Taking Out Heat: Making the Geothermal Case in Hot Areas
In his INC.com article, “20 Epic Fails in Global Branding,” Geoffrey James lists several brand marketing mistakes that did not translate well, and thus did not send the correct message to the consumer. His entire list can be found here, but here are a couple that I found amusing.
First on the list is Braniff International. The airline had a slogan, designed to promote their comfy leather seats, which read “Fly in Leather” in English. Harmless, until you translate it into Spanish and it becomes, “Fly Naked.” I’m pretty sure this is not the meaning that the company wanted to transmit to their Spanish customers! The second one I found funny was farther down on his list. Our friendly Colonel Sanders’ “finger licking good” slogan turned heads in China when it translated to “eat your fingers off!”
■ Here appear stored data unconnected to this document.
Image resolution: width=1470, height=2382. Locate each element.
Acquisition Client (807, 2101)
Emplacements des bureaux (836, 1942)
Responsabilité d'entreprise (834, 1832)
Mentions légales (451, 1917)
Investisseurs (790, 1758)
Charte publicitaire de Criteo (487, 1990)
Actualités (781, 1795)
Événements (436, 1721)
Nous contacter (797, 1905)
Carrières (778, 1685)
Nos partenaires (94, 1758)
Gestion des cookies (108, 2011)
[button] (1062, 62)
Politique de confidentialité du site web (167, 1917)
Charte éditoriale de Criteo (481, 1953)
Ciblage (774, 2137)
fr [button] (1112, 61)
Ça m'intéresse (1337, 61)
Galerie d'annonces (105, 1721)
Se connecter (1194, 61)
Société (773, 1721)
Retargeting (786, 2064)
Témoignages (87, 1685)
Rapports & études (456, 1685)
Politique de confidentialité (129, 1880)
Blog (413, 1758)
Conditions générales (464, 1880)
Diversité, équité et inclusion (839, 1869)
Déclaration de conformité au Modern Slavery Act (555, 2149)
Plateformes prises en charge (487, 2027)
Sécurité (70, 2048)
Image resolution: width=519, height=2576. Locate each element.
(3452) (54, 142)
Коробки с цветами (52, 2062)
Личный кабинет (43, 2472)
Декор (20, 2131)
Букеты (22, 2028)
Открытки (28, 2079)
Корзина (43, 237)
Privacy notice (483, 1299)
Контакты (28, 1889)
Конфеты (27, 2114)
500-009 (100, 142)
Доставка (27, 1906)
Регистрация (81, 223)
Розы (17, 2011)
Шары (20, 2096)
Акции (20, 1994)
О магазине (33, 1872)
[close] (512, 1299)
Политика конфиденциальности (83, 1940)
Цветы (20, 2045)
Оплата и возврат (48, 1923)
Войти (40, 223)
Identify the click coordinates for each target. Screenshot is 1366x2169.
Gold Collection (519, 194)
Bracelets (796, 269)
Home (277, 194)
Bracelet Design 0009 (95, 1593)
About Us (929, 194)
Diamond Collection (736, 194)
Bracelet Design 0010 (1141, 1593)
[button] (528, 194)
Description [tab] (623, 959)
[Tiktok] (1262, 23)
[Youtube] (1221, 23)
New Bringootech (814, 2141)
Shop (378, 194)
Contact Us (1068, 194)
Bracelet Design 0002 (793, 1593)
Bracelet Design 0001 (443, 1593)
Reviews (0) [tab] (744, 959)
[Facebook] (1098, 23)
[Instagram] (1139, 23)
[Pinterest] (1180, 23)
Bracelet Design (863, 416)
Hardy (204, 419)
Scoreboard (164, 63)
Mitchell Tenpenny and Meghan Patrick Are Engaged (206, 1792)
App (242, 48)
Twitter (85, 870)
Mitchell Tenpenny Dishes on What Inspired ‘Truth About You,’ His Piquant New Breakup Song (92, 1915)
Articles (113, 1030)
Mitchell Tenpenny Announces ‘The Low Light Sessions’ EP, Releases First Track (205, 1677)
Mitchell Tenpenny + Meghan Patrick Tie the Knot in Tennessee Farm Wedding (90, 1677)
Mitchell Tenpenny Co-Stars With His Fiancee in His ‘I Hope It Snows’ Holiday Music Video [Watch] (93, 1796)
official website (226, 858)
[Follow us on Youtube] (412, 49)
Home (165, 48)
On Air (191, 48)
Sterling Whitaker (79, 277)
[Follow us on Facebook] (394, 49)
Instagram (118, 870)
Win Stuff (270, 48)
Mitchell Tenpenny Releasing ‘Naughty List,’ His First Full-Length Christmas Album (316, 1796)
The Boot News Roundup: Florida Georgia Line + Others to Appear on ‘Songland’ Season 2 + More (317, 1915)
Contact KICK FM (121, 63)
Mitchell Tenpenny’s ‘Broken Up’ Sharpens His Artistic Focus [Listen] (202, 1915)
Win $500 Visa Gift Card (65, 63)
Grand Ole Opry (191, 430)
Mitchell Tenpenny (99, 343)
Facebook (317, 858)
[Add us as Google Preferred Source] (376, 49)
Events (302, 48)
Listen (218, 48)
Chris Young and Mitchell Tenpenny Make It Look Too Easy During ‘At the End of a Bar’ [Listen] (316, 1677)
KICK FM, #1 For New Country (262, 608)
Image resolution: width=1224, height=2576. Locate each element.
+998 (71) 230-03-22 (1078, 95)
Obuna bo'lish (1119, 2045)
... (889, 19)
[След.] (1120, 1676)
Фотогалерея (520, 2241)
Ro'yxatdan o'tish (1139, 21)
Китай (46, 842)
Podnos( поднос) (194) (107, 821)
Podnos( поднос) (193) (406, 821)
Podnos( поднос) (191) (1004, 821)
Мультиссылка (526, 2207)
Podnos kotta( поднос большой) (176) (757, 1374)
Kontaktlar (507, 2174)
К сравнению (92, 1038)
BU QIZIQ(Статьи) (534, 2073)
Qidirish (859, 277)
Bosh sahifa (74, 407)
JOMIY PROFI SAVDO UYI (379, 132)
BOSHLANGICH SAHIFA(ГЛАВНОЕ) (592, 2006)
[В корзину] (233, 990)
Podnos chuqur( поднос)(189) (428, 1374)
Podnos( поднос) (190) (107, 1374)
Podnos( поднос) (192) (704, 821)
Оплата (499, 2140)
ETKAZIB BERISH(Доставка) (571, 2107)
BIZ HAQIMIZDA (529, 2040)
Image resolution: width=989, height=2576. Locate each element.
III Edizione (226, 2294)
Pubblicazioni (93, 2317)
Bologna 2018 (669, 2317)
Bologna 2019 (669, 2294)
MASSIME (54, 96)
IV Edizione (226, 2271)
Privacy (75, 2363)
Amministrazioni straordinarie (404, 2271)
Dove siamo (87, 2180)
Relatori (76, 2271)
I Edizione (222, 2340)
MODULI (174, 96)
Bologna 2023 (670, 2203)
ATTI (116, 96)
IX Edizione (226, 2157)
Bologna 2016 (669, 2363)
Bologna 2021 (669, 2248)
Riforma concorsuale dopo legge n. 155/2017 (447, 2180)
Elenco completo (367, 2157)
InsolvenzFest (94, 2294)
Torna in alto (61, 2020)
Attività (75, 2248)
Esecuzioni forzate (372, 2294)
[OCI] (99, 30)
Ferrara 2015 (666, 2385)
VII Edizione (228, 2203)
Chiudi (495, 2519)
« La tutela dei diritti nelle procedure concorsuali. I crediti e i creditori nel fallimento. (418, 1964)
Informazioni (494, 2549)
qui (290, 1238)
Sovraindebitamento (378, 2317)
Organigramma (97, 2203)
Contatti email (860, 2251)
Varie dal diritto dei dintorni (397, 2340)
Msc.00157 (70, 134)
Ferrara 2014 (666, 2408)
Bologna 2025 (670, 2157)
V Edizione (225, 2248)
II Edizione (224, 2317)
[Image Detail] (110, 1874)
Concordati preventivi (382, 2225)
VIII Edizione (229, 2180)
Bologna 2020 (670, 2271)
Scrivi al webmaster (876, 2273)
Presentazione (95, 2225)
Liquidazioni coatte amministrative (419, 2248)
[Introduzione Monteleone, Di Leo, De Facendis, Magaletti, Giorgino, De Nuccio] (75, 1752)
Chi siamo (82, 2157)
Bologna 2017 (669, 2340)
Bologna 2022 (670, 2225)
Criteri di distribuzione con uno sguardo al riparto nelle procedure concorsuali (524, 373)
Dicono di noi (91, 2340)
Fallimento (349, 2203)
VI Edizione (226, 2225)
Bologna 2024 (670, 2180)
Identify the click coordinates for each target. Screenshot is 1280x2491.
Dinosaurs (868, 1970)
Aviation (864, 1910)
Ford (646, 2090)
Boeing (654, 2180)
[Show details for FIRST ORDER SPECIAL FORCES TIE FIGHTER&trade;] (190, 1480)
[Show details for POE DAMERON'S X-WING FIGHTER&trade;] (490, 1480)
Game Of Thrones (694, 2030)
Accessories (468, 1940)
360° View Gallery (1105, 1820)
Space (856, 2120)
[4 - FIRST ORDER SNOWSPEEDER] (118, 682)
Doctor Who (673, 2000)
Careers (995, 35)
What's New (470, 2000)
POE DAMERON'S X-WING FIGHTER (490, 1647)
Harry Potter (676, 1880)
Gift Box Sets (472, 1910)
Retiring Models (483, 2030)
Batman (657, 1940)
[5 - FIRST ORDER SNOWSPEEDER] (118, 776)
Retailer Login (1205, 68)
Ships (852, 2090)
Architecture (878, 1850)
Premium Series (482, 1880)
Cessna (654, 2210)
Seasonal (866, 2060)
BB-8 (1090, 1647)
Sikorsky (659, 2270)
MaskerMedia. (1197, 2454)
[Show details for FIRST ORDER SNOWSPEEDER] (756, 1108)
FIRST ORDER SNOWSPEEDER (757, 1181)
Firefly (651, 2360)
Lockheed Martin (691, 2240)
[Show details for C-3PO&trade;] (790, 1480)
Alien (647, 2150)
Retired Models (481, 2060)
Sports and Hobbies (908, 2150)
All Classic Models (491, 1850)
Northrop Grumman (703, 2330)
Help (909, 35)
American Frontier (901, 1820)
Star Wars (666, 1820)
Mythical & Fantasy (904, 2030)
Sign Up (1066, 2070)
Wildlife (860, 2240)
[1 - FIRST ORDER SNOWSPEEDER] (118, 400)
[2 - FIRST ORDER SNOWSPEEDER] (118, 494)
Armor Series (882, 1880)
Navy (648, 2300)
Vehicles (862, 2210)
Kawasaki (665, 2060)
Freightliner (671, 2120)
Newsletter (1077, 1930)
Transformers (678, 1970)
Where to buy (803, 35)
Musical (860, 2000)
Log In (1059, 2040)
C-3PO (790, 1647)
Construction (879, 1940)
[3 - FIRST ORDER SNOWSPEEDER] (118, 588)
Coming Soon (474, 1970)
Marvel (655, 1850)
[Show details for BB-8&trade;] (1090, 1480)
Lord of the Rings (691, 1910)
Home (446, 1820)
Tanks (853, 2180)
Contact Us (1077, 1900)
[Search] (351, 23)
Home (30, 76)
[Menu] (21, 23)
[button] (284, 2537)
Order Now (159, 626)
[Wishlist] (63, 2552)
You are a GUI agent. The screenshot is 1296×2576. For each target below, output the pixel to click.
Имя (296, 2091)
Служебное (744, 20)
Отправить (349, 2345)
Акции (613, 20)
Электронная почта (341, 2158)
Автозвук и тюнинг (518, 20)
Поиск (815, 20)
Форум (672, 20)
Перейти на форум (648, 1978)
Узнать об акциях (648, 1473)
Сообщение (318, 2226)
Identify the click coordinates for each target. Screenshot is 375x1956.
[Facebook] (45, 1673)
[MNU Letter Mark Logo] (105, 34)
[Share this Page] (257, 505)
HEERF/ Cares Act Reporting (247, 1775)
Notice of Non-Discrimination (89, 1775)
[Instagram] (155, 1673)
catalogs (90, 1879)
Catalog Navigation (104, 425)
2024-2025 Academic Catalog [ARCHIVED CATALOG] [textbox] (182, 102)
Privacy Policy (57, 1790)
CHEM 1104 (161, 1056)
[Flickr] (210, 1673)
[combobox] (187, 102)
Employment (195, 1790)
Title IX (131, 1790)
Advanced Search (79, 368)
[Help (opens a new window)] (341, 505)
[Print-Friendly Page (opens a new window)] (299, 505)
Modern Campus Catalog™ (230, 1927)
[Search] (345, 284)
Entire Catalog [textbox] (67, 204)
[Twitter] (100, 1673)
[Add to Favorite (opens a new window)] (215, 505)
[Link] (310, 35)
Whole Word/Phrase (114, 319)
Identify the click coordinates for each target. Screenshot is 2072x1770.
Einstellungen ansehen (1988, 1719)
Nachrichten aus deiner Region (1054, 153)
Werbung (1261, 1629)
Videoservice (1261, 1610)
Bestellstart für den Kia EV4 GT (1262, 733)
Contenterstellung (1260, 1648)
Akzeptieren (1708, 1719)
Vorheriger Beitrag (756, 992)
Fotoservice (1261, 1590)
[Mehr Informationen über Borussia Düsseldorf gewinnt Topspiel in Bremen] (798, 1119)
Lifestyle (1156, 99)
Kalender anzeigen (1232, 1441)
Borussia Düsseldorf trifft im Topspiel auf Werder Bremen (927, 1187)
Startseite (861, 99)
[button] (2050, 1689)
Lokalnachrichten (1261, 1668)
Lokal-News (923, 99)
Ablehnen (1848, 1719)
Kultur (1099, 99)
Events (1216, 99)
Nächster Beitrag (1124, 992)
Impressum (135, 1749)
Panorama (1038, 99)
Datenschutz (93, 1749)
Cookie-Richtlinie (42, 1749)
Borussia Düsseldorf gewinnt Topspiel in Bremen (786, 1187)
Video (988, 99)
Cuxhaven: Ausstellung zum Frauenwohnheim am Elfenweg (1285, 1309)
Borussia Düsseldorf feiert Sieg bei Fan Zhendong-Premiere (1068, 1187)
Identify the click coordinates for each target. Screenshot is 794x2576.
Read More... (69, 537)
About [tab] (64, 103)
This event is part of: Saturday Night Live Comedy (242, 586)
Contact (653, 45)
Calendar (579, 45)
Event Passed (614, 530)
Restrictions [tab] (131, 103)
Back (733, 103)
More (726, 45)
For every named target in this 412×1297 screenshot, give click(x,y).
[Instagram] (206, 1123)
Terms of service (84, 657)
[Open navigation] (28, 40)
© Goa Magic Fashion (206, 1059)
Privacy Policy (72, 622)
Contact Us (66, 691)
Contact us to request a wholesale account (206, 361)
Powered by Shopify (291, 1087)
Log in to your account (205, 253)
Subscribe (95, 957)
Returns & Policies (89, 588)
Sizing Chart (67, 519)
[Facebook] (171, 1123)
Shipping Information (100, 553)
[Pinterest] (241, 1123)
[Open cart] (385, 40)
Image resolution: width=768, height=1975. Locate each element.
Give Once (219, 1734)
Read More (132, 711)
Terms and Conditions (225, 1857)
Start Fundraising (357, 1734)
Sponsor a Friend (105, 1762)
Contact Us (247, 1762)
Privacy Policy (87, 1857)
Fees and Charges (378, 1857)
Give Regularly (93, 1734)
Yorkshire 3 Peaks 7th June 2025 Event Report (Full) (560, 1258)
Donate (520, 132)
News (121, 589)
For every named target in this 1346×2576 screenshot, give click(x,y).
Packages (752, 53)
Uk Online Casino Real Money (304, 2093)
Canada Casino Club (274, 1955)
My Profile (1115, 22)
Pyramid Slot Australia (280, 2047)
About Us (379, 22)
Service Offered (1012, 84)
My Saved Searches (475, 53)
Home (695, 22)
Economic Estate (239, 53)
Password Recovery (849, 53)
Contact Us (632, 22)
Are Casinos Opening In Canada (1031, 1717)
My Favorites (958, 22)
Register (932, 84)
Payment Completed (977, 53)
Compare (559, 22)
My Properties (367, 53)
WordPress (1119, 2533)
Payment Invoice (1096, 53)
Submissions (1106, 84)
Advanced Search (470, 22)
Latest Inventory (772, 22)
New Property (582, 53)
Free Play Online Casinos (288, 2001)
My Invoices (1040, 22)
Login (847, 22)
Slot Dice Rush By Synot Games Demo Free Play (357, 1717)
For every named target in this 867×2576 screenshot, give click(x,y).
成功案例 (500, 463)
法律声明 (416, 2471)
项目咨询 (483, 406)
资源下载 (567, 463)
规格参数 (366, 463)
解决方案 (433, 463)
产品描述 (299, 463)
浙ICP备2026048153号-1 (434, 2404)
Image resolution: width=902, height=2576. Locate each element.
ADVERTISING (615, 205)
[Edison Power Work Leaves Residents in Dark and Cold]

I often think of that article in regards to ground source heat pumps and geothermal, because I’m not sure the intended message is getting to this industry’s customers either. It is not due to a language translation problem, but the impression building owners and consumers have of the technology. Think of ground source heat pump systems, heat loops, heat pumps or any other “heated” word combinations. Do you hear it? We are excluding the entire air conditioning component of the systems we offer.
At trade shows or after a geothermal class, warm weather contractors have told me they don’t “install a lot of geothermal [down south] because they don’t use heating as long as we do up north.” Huh? These are contractors explaining why they don’t install geothermal, instead of explaining to their customers (and mechanical partners) why they should. Sit in an industry seminar and you will hear about the “free air conditioning” with geothermal heat.
What if we turned that around for contractors in warm weather areas? How about in those climates we start saying, “free heat” with geothermal air conditioning? My coworker, George Dugan, has told me over and over about the benefits he received when he installed a geothermal system in the house he built in Houston. Judging by the harassment I take from him about my Ohio winters, I must assume that Texans don’t use heat as much as we do in the Midwest.
His numbers were impressive: a 2,400-square-foot house that had average electric bills of $107 a month. That was running his system in air conditioning mode 10-plus months out of the year. For reference, my gas and electric bills average out to double that per month. George and another friend of mine both commented on how the house was evenly heated and cooled with no hot or cold spots. They credited this to how the heat pump manufacturer took every aspect of the home’s construction into consideration when sizing the system. Also, his drilling contractor sized the loop field properly, and the pipe and grout were designed to effectively transfer energy to and from the surrounding ground.
The excitement he showed as he described his awesome, warm-climate geothermal system shows how industry professionals should convey the message of geothermal to homeowners and builders alike. We have to believe in the systems we install and know that we are giving the building owners a top-notch green system that works for total climate control. It works in Maine and in Houston.
Earlier this year, in an industry interview, I suggested using the term “ground source climate control systems” as a marketing makeover. I received emails confirming support for taking “heat” out in favor of an all-inclusive term. The folks at KFC understood what their slogan really meant. Engineers, contractors, distributors and manufacturers understand that our systems do more than heat. BUT (Behold the Underlying Truth), we are not the consumers.
Geothermal is a good alternative to fossil fuel systems that people want to install and want to feel good about … once they understand it. Geothermal seems to be the “third mention” after solar and wind, yet we have a system that works in the dark and when the winds don’t blow. Geothermal is equal and can stand on its own legs, with or without tax credits, if it is promoted and marketed correctly. In summary, geothermal is cool!